Stored records:

▼▼▼

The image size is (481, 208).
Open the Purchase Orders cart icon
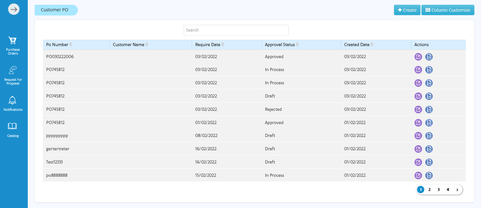point(13,40)
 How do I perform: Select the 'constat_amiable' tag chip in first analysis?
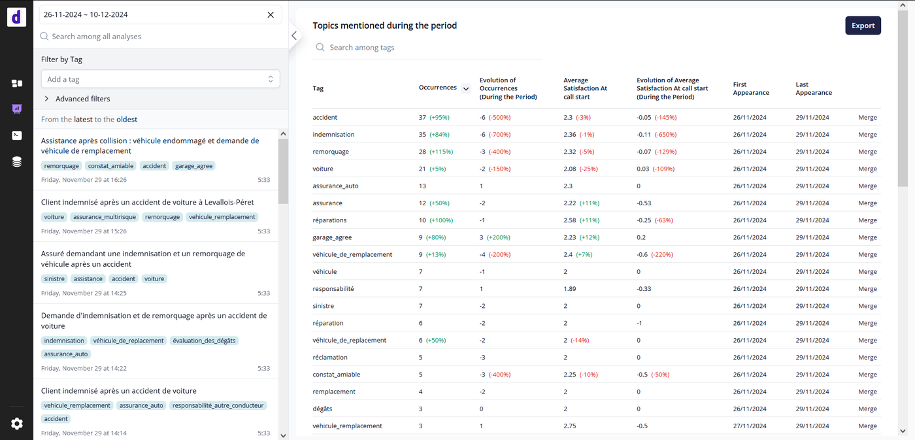tap(110, 166)
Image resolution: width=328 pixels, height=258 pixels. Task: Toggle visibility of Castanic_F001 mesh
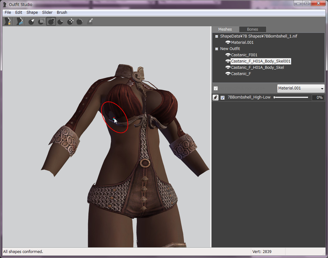pyautogui.click(x=228, y=55)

▲▲▲

YOUR TASK — The copy starts at the line holding "How do I perform: Select" and ends at the last line of the records above. Transcribe those lines exactly, pictures excluded.

RESPONSE BOX —
 How do I perform: Select the 'constat_amiable' tag chip in first analysis?
tap(110, 166)
Image resolution: width=328 pixels, height=258 pixels. Task: Toggle visibility of Castanic_F001 mesh
pyautogui.click(x=228, y=55)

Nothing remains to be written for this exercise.